Sheffield MHD Accelerated Using GPUs

Using athena as a basis for implementation of SAC and SMAUG

Introduction:

Parallelization techniques have been exploited most successfully by the gaming/graphics industry with the adoption of graphical processing units (GPUs), possessing hundreds of processor cores. The opportunity has been recognized by the computational sciences and engineering communities, who have recently harnessed successfully the numerical performance of GPUs. For example, parallel magnetohydrodynamic (MHD) algorithms are important for numerical modelling of highly inhomogeneous solar, astrophysical and geophysical plasmas. Here, we describe the implementation of SMAUG, the Sheffield Magnetohydrodynamics Algorithm Using GPUs. SMAUG is a 1–3D MHD code capable of modelling magnetized and gravitationally stratified plasma. The objective of this paper is to present the numerical methods and techniques used for porting the code to this novel and highly parallel compute architecture.
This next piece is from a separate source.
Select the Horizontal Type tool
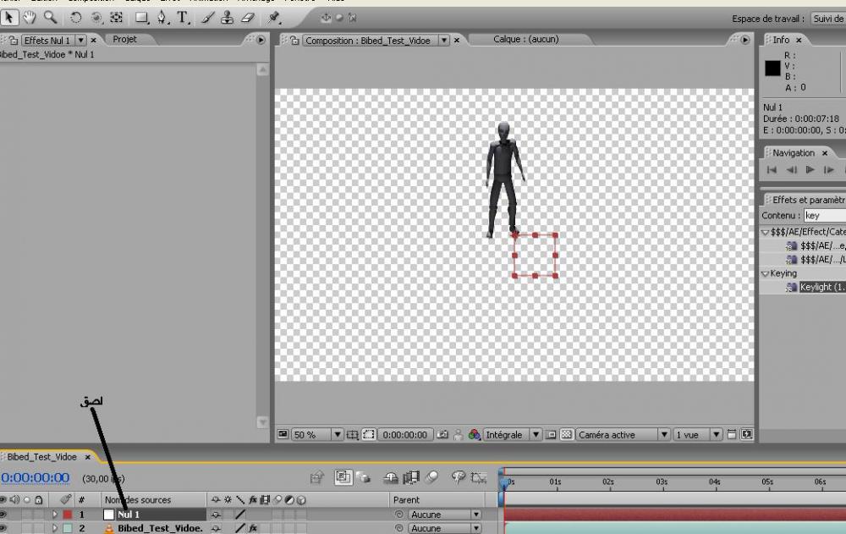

The methods employed are justified by the performance benchmarks and validation results demonstrating that the code successfully simulates the physics for a range of test scenarios including a full 3D realistic model of wave propagation in the solar atmosphere.

Objectives:

Use GPUs to accelerate the SAC code
Develop using multiple GPUs
Integrate with the CPU based SAC code
Use multi-architectural approach (hybrid multi-core accelerator approach) targetDP

Requirements:

CUDA-Enabled Tesla GPU Computing Product with at least compute capability 1.3. See

http://developer.nvidia.com/cuda-gpus

CUDA toolkit

https://developer.nvidia.com/cuda-downloads

The SMAUG has been developed and tested on a range of different 64 bit (and 32 bit ) linux platforms.